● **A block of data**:

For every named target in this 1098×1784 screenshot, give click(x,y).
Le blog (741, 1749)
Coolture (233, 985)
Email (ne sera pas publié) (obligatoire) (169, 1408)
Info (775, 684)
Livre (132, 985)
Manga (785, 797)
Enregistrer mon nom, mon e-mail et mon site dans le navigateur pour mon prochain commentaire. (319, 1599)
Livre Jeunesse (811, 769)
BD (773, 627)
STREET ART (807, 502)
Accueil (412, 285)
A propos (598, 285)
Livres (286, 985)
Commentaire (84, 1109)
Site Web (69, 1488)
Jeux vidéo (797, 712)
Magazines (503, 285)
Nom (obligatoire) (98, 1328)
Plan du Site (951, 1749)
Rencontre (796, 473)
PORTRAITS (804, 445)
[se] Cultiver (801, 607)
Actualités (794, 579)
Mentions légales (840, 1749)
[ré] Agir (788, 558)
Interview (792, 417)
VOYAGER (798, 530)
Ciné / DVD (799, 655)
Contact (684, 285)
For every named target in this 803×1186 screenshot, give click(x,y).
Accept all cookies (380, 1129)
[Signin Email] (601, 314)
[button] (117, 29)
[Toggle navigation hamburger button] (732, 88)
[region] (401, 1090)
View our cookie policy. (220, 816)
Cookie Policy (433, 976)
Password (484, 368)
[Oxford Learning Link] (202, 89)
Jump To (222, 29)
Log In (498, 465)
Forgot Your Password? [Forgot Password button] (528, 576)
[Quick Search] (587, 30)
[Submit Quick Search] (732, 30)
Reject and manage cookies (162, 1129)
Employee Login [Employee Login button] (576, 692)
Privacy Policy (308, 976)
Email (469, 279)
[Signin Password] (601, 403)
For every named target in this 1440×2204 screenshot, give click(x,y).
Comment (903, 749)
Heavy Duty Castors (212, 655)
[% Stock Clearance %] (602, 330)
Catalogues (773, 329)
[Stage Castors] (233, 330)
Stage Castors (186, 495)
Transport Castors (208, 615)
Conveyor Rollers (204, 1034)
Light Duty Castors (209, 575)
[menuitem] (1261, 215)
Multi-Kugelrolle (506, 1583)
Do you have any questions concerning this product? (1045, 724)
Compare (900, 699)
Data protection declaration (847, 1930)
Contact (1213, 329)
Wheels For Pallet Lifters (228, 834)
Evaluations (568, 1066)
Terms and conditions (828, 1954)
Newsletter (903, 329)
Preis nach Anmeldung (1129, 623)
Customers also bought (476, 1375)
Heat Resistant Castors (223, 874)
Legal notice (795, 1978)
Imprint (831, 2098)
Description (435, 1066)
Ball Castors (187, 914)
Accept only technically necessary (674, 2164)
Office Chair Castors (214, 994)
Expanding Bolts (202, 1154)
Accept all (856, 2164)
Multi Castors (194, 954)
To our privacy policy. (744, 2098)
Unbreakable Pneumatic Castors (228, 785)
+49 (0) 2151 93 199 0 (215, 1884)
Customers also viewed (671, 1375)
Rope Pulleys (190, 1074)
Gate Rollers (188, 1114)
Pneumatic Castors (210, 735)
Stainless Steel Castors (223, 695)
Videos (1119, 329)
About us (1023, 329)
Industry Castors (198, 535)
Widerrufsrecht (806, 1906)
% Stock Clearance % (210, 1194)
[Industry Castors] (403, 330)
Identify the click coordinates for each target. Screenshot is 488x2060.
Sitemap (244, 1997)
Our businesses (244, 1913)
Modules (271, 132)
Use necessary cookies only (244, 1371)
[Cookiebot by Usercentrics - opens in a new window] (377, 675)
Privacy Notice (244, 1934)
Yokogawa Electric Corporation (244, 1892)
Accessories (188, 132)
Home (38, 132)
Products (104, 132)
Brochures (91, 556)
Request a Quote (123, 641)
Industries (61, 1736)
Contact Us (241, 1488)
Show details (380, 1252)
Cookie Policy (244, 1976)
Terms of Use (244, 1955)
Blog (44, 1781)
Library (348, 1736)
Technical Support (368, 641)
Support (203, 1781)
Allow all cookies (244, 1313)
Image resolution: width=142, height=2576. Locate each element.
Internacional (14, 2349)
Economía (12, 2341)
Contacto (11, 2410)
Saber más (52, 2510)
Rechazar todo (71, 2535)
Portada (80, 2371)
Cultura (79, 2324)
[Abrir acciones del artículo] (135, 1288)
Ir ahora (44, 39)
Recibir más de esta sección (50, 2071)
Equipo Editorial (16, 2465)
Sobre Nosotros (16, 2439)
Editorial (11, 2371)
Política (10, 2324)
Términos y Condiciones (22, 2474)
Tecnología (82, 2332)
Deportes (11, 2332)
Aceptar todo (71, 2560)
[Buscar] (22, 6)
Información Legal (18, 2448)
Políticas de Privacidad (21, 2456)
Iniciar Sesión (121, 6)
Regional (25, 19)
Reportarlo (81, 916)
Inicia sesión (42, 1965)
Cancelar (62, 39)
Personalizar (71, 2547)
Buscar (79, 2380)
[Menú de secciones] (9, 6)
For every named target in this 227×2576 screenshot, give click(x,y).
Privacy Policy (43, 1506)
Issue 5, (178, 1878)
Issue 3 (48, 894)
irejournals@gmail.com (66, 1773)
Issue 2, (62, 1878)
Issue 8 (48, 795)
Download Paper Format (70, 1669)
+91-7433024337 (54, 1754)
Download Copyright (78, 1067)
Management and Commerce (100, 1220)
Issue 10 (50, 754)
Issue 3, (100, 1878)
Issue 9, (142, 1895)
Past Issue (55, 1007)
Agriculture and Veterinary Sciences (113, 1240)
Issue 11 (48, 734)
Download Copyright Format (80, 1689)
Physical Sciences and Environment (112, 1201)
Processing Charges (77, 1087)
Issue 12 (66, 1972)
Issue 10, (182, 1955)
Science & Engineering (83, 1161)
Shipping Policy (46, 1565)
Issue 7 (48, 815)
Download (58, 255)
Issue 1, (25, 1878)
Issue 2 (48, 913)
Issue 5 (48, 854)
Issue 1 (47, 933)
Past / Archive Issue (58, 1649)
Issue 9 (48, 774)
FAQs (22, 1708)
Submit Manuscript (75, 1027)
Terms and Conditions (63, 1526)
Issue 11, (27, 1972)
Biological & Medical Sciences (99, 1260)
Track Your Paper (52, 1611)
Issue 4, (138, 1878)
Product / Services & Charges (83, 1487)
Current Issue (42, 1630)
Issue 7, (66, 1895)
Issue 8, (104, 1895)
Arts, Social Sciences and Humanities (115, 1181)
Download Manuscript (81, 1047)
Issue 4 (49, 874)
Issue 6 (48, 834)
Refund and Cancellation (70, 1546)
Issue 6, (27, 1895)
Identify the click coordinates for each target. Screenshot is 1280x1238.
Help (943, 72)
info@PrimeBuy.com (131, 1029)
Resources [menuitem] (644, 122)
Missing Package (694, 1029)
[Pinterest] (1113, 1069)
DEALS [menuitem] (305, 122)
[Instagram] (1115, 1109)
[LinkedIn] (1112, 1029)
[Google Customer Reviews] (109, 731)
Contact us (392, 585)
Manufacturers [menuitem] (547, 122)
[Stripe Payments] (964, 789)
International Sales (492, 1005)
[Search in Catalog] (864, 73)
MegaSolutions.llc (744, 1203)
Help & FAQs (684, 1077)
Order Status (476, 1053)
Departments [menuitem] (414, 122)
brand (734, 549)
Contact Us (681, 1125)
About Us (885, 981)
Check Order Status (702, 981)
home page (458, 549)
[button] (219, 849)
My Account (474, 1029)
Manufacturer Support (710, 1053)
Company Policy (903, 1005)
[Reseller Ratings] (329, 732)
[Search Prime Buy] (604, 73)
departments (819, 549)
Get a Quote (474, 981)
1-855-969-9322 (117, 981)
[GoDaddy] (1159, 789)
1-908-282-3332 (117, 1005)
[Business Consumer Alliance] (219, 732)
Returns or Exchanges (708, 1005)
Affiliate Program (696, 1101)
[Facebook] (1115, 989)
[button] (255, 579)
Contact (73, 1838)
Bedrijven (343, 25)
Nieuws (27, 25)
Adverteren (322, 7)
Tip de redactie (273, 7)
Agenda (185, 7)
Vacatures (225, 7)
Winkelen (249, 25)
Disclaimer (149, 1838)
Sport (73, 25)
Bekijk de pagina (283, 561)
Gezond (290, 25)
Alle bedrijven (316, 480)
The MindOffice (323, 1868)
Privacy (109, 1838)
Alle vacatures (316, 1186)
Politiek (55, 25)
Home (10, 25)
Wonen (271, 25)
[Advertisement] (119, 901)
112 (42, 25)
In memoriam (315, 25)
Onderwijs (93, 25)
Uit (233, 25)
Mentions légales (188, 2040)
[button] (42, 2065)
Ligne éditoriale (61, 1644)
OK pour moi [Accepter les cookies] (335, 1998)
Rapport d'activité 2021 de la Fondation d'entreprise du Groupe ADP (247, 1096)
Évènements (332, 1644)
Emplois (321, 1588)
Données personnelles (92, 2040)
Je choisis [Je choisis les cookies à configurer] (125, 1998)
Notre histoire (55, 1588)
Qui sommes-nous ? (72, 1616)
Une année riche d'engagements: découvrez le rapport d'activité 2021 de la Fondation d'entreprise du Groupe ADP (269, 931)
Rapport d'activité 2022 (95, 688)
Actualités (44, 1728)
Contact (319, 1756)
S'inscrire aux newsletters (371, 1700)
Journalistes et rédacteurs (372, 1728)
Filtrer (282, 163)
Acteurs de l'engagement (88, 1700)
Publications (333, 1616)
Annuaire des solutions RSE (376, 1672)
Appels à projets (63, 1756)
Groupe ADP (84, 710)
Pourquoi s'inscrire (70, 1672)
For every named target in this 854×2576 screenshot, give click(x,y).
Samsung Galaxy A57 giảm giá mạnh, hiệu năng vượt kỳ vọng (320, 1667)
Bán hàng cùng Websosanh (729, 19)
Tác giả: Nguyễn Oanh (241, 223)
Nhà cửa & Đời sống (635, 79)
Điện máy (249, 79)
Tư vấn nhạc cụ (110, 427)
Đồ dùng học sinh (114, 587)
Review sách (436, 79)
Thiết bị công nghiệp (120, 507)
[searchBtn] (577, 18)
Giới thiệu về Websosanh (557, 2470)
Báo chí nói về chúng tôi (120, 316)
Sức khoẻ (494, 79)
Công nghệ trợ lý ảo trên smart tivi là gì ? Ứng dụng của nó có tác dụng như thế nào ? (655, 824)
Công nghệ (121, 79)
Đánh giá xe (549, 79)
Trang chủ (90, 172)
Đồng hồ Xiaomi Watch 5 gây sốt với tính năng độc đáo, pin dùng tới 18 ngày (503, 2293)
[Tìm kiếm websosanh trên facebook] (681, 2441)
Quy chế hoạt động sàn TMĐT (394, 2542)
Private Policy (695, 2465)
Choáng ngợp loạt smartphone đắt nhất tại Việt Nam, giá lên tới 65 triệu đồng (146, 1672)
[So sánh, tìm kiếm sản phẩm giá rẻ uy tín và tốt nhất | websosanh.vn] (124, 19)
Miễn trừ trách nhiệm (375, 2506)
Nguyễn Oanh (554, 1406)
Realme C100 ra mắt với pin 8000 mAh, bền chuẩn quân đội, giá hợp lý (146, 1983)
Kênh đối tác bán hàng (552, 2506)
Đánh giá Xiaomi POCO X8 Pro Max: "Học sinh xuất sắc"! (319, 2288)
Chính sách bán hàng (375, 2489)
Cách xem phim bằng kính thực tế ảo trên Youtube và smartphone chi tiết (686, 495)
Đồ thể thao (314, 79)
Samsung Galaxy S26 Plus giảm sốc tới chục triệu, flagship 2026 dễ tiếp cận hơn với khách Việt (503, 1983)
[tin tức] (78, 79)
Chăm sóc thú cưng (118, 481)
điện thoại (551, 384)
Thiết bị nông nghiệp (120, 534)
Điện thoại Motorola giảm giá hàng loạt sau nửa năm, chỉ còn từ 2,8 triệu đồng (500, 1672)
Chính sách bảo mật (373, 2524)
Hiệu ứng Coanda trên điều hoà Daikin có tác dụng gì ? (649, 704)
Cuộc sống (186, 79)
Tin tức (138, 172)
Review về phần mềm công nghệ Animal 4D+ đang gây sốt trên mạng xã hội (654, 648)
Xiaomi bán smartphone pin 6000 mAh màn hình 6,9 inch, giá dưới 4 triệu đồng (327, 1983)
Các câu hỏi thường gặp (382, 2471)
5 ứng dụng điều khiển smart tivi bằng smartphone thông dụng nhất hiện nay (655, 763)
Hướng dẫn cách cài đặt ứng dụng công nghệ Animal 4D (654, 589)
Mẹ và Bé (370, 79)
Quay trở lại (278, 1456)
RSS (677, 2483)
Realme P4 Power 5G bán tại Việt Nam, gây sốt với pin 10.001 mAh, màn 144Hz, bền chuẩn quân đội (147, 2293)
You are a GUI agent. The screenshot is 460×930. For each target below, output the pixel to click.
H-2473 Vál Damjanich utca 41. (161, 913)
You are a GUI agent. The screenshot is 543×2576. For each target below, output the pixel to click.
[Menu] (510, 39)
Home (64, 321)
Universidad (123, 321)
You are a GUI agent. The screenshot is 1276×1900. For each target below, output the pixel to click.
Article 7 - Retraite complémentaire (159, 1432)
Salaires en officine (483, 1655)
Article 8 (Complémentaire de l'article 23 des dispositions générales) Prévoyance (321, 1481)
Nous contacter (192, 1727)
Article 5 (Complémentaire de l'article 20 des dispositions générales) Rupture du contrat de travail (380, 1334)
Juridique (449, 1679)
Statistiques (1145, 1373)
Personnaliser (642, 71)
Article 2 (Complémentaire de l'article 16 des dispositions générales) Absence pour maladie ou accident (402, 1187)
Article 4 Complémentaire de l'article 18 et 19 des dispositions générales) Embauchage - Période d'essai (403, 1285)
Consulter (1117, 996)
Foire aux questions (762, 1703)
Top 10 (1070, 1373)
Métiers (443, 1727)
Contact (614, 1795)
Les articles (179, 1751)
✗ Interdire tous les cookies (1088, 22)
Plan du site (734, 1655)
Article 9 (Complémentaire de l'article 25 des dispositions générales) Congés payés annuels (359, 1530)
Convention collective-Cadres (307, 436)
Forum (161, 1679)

● **INSTRUCTIONS TO FOLLOW**: Recast the items as a JSON list of strings with one string per line and no blank lines, starting at the first line and ending at the line that contains "Comment (903, 749)".

● **THE ANSWER**:
[
  "For every named target in this 1098×1784 screenshot, give click(x,y).",
  "Le blog (741, 1749)",
  "Coolture (233, 985)",
  "Email (ne sera pas publié) (obligatoire) (169, 1408)",
  "Info (775, 684)",
  "Livre (132, 985)",
  "Manga (785, 797)",
  "Enregistrer mon nom, mon e-mail et mon site dans le navigateur pour mon prochain commentaire. (319, 1599)",
  "Livre Jeunesse (811, 769)",
  "BD (773, 627)",
  "STREET ART (807, 502)",
  "Accueil (412, 285)",
  "A propos (598, 285)",
  "Livres (286, 985)",
  "Commentaire (84, 1109)",
  "Site Web (69, 1488)",
  "Jeux vidéo (797, 712)",
  "Magazines (503, 285)",
  "Nom (obligatoire) (98, 1328)",
  "Plan du Site (951, 1749)",
  "Rencontre (796, 473)",
  "PORTRAITS (804, 445)",
  "[se] Cultiver (801, 607)",
  "Actualités (794, 579)",
  "Mentions légales (840, 1749)",
  "[ré] Agir (788, 558)",
  "Interview (792, 417)",
  "VOYAGER (798, 530)",
  "Ciné / DVD (799, 655)",
  "Contact (684, 285)",
  "For every named target in this 803×1186 screenshot, give click(x,y).",
  "Accept all cookies (380, 1129)",
  "[Signin Email] (601, 314)",
  "[button] (117, 29)",
  "[Toggle navigation hamburger button] (732, 88)",
  "[region] (401, 1090)",
  "View our cookie policy. (220, 816)",
  "Cookie Policy (433, 976)",
  "Password (484, 368)",
  "[Oxford Learning Link] (202, 89)",
  "Jump To (222, 29)",
  "Log In (498, 465)",
  "Forgot Your Password? [Forgot Password button] (528, 576)",
  "[Quick Search] (587, 30)",
  "[Submit Quick Search] (732, 30)",
  "Reject and manage cookies (162, 1129)",
  "Employee Login [Employee Login button] (576, 692)",
  "Privacy Policy (308, 976)",
  "Email (469, 279)",
  "[Signin Password] (601, 403)",
  "For every named target in this 1440×2204 screenshot, give click(x,y).",
  "Comment (903, 749)"
]